=== Data for the task ===
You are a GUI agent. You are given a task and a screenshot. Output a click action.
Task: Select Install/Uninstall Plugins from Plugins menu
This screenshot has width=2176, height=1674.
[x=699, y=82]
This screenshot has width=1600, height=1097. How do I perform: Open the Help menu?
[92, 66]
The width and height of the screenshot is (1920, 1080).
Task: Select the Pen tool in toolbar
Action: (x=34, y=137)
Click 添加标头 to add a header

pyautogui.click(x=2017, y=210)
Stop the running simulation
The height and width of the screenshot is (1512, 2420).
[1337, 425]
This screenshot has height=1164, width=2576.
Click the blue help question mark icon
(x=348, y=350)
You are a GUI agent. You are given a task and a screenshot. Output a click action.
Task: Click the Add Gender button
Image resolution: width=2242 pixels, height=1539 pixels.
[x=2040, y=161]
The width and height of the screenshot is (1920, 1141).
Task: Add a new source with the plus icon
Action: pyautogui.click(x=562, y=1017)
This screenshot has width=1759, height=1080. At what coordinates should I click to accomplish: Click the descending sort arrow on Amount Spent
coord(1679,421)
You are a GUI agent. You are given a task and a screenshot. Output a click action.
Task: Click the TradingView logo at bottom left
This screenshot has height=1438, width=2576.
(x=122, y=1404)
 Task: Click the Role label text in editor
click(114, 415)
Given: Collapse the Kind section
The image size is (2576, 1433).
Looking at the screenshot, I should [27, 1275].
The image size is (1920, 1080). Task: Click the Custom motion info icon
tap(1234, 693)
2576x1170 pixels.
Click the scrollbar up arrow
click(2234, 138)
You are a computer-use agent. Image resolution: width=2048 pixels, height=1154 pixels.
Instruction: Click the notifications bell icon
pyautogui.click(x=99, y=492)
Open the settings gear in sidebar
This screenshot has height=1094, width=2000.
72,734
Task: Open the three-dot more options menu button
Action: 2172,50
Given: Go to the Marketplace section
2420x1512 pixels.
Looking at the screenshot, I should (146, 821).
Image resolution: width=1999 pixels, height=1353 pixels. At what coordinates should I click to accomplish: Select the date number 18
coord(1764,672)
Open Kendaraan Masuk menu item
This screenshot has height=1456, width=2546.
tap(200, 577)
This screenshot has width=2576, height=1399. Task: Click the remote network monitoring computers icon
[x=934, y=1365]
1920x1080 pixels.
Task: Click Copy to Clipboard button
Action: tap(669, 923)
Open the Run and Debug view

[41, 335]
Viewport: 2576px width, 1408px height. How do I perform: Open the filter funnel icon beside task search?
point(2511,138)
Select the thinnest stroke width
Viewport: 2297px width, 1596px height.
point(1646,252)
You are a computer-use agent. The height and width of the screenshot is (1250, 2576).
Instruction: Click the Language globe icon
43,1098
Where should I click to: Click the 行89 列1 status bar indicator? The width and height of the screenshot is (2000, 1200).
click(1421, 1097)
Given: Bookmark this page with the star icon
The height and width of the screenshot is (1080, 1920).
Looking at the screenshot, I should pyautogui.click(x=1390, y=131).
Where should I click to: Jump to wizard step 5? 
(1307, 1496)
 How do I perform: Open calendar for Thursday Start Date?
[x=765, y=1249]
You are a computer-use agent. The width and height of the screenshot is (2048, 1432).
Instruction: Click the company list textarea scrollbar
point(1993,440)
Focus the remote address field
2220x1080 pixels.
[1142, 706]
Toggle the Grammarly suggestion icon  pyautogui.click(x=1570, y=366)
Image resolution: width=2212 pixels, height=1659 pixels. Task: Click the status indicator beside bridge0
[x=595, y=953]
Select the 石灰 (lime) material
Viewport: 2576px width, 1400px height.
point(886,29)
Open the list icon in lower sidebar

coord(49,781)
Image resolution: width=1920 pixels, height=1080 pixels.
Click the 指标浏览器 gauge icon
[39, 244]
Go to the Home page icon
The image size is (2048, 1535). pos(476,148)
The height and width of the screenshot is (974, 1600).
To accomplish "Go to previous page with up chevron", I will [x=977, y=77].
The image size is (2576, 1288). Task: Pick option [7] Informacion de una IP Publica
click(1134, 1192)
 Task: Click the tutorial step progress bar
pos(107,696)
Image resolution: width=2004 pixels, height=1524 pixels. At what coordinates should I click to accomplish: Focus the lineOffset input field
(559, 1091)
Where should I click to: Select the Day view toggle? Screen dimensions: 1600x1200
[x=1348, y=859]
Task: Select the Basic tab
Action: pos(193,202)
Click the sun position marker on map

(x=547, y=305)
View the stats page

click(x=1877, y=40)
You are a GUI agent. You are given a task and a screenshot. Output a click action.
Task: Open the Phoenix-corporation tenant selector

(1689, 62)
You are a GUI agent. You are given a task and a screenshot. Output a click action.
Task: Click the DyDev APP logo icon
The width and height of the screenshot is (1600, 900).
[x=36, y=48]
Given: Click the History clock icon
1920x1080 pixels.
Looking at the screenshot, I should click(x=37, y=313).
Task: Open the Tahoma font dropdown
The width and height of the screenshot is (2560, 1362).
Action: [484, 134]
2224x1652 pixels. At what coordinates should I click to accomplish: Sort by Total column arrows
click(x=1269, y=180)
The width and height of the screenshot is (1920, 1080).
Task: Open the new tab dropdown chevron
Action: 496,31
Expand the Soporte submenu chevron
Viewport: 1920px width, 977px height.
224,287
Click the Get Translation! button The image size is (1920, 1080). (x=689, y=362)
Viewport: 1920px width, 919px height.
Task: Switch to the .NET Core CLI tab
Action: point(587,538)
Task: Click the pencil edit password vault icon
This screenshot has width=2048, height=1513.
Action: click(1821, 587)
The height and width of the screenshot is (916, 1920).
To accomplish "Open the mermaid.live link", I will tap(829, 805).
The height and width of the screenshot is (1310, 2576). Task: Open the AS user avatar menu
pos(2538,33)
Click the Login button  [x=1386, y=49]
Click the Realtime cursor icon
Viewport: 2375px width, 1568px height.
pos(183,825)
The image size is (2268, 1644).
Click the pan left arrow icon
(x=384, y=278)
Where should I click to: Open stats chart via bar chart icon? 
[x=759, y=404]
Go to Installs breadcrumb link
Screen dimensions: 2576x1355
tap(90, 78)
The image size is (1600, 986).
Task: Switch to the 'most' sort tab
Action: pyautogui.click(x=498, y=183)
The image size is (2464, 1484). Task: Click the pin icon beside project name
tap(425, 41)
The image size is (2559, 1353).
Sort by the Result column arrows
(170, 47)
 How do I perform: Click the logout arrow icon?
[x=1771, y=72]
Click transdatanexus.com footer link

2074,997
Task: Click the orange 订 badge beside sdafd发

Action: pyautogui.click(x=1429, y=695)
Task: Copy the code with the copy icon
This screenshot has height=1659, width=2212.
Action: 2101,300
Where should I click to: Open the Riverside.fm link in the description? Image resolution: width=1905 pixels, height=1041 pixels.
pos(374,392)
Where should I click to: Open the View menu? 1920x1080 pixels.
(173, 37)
===
Task item
From top to bottom, repeat the material above word for word.

The answer
You are a GUI agent. You are given a task and a screenshot. Output a click action.
Task: Select Install/Uninstall Plugins from Plugins menu
This screenshot has width=2176, height=1674.
[x=699, y=82]
This screenshot has width=1600, height=1097. How do I perform: Open the Help menu?
[92, 66]
The width and height of the screenshot is (1920, 1080).
Task: Select the Pen tool in toolbar
Action: (x=34, y=137)
Click 添加标头 to add a header

pyautogui.click(x=2017, y=210)
Stop the running simulation
The height and width of the screenshot is (1512, 2420).
[1337, 425]
This screenshot has height=1164, width=2576.
Click the blue help question mark icon
(x=348, y=350)
You are a GUI agent. You are given a task and a screenshot. Output a click action.
Task: Click the Add Gender button
Image resolution: width=2242 pixels, height=1539 pixels.
[x=2040, y=161]
The width and height of the screenshot is (1920, 1141).
Task: Add a new source with the plus icon
Action: pyautogui.click(x=562, y=1017)
This screenshot has width=1759, height=1080. At what coordinates should I click to accomplish: Click the descending sort arrow on Amount Spent
coord(1679,421)
You are a GUI agent. You are given a task and a screenshot. Output a click action.
Task: Click the TradingView logo at bottom left
This screenshot has height=1438, width=2576.
(x=122, y=1404)
 Task: Click the Role label text in editor
click(114, 415)
Given: Collapse the Kind section
The image size is (2576, 1433).
Looking at the screenshot, I should [27, 1275].
The image size is (1920, 1080). Task: Click the Custom motion info icon
tap(1234, 693)
2576x1170 pixels.
Click the scrollbar up arrow
click(2234, 138)
You are a computer-use agent. Image resolution: width=2048 pixels, height=1154 pixels.
Instruction: Click the notifications bell icon
pyautogui.click(x=99, y=492)
Open the settings gear in sidebar
This screenshot has height=1094, width=2000.
72,734
Task: Open the three-dot more options menu button
Action: 2172,50
Given: Go to the Marketplace section
2420x1512 pixels.
Looking at the screenshot, I should (146, 821).
Image resolution: width=1999 pixels, height=1353 pixels. At what coordinates should I click to accomplish: Select the date number 18
coord(1764,672)
Open Kendaraan Masuk menu item
This screenshot has height=1456, width=2546.
tap(200, 577)
This screenshot has width=2576, height=1399. Task: Click the remote network monitoring computers icon
[x=934, y=1365]
1920x1080 pixels.
Task: Click Copy to Clipboard button
Action: tap(669, 923)
Open the Run and Debug view

[41, 335]
Viewport: 2576px width, 1408px height. How do I perform: Open the filter funnel icon beside task search?
point(2511,138)
Select the thinnest stroke width
Viewport: 2297px width, 1596px height.
point(1646,252)
You are a computer-use agent. The height and width of the screenshot is (1250, 2576).
Instruction: Click the Language globe icon
43,1098
Where should I click to: Click the 行89 列1 status bar indicator? The width and height of the screenshot is (2000, 1200).
click(1421, 1097)
Given: Bookmark this page with the star icon
The height and width of the screenshot is (1080, 1920).
Looking at the screenshot, I should pyautogui.click(x=1390, y=131).
Where should I click to: Jump to wizard step 5? 
(1307, 1496)
 How do I perform: Open calendar for Thursday Start Date?
[x=765, y=1249]
You are a computer-use agent. The width and height of the screenshot is (2048, 1432).
Instruction: Click the company list textarea scrollbar
point(1993,440)
Focus the remote address field
2220x1080 pixels.
[1142, 706]
Toggle the Grammarly suggestion icon  pyautogui.click(x=1570, y=366)
Image resolution: width=2212 pixels, height=1659 pixels. Task: Click the status indicator beside bridge0
[x=595, y=953]
Select the 石灰 (lime) material
Viewport: 2576px width, 1400px height.
point(886,29)
Open the list icon in lower sidebar

coord(49,781)
Image resolution: width=1920 pixels, height=1080 pixels.
Click the 指标浏览器 gauge icon
[39, 244]
Go to the Home page icon
The image size is (2048, 1535). pos(476,148)
The height and width of the screenshot is (974, 1600).
To accomplish "Go to previous page with up chevron", I will [x=977, y=77].
The image size is (2576, 1288). Task: Pick option [7] Informacion de una IP Publica
click(1134, 1192)
 Task: Click the tutorial step progress bar
pos(107,696)
Image resolution: width=2004 pixels, height=1524 pixels. At what coordinates should I click to accomplish: Focus the lineOffset input field
(559, 1091)
Where should I click to: Select the Day view toggle? Screen dimensions: 1600x1200
[x=1348, y=859]
Task: Select the Basic tab
Action: pos(193,202)
Click the sun position marker on map

(x=547, y=305)
View the stats page

click(x=1877, y=40)
You are a GUI agent. You are given a task and a screenshot. Output a click action.
Task: Open the Phoenix-corporation tenant selector

(1689, 62)
You are a GUI agent. You are given a task and a screenshot. Output a click action.
Task: Click the DyDev APP logo icon
The width and height of the screenshot is (1600, 900).
[x=36, y=48]
Given: Click the History clock icon
1920x1080 pixels.
Looking at the screenshot, I should click(x=37, y=313).
Task: Open the Tahoma font dropdown
The width and height of the screenshot is (2560, 1362).
Action: [484, 134]
2224x1652 pixels. At what coordinates should I click to accomplish: Sort by Total column arrows
click(x=1269, y=180)
The width and height of the screenshot is (1920, 1080).
Task: Open the new tab dropdown chevron
Action: 496,31
Expand the Soporte submenu chevron
Viewport: 1920px width, 977px height.
224,287
Click the Get Translation! button The image size is (1920, 1080). (x=689, y=362)
Viewport: 1920px width, 919px height.
Task: Switch to the .NET Core CLI tab
Action: point(587,538)
Task: Click the pencil edit password vault icon
This screenshot has width=2048, height=1513.
Action: click(1821, 587)
The height and width of the screenshot is (916, 1920).
To accomplish "Open the mermaid.live link", I will tap(829, 805).
The height and width of the screenshot is (1310, 2576). Task: Open the AS user avatar menu
pos(2538,33)
Click the Login button  [x=1386, y=49]
Click the Realtime cursor icon
Viewport: 2375px width, 1568px height.
pos(183,825)
The image size is (2268, 1644).
Click the pan left arrow icon
(x=384, y=278)
Where should I click to: Open stats chart via bar chart icon? 
[x=759, y=404]
Go to Installs breadcrumb link
Screen dimensions: 2576x1355
tap(90, 78)
The image size is (1600, 986).
Task: Switch to the 'most' sort tab
Action: pyautogui.click(x=498, y=183)
The image size is (2464, 1484). Task: Click the pin icon beside project name
tap(425, 41)
The image size is (2559, 1353).
Sort by the Result column arrows
(170, 47)
 How do I perform: Click the logout arrow icon?
[x=1771, y=72]
Click transdatanexus.com footer link

2074,997
Task: Click the orange 订 badge beside sdafd发

Action: pyautogui.click(x=1429, y=695)
Task: Copy the code with the copy icon
This screenshot has height=1659, width=2212.
Action: 2101,300
Where should I click to: Open the Riverside.fm link in the description? Image resolution: width=1905 pixels, height=1041 pixels.
pos(374,392)
Where should I click to: Open the View menu? 1920x1080 pixels.
(173, 37)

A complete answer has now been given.